The Unexpected Crisis

My husband met me at the airport as I was arriving home from a meeting out of state. As soon as I saw him, the tears I had been holding back with all my might for hours were released and I began sobbing in his arms.

“What in the world is the matter?”

“I don’t know.”

“What happened at the meeting to upset you?”

“Nothing. Nothing at all. I kept thinking on the way home that maybe something terrible had happened to you or one of the boys.”

“No, we’re all fine. Or at least I think so. Robert is still on his Boy Scout camping trip. He’ll be home tomorrow. But I haven’t had word of any problem. Now just relax and I’ll put in a call to check on the troop.”

“Okay,” I said, still shaking with sobs.
“Now, you know no news is good news, right?”

“Right,” I said, still sobbing.

“Well, let’s get your bags and go home.”

All the hour’s drive home I sniffled and wept, trying my best to stop. We reached home and the phone call was made. All was well in the scout troop.

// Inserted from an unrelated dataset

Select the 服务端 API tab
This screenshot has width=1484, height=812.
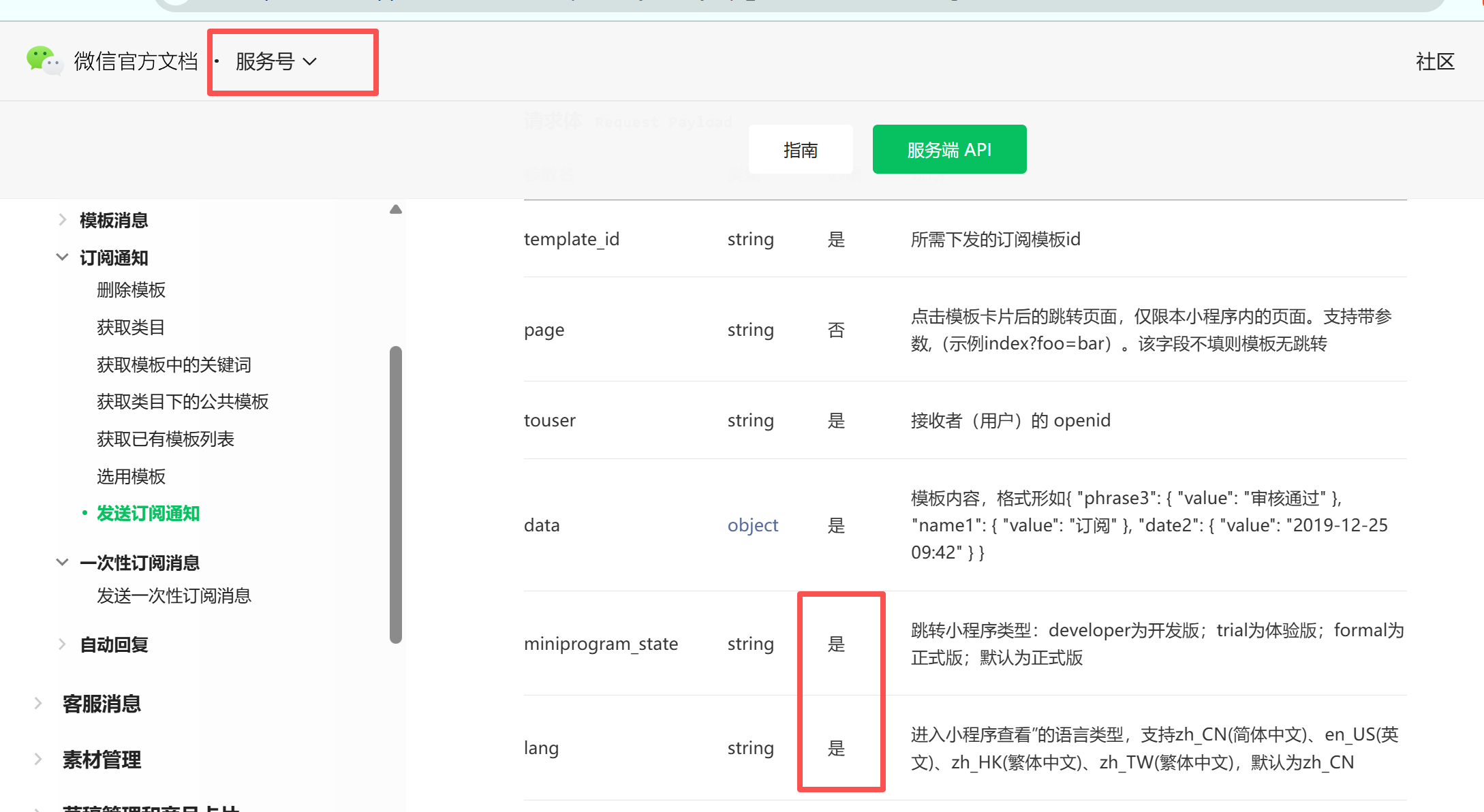[x=948, y=150]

And still I wept. I was frightened, more frightened than I’d ever been in my life. I had no idea what caused the tears but I couldn’t stop them. Through the night and the next day the tears continued. I believed I needed tranquilizers or other drugs, but a little thought in the back of my head told me that I would be all right only if I didn’t take any drugs. A therapist friend diagnosed the situation as a crisis and said I would get through it if I didn’t thwart the process with drugs or alcohol.
Sometime during the next day I was moved to ask all my family members to gather because I had something important to tell them. I call that now my Great Confession.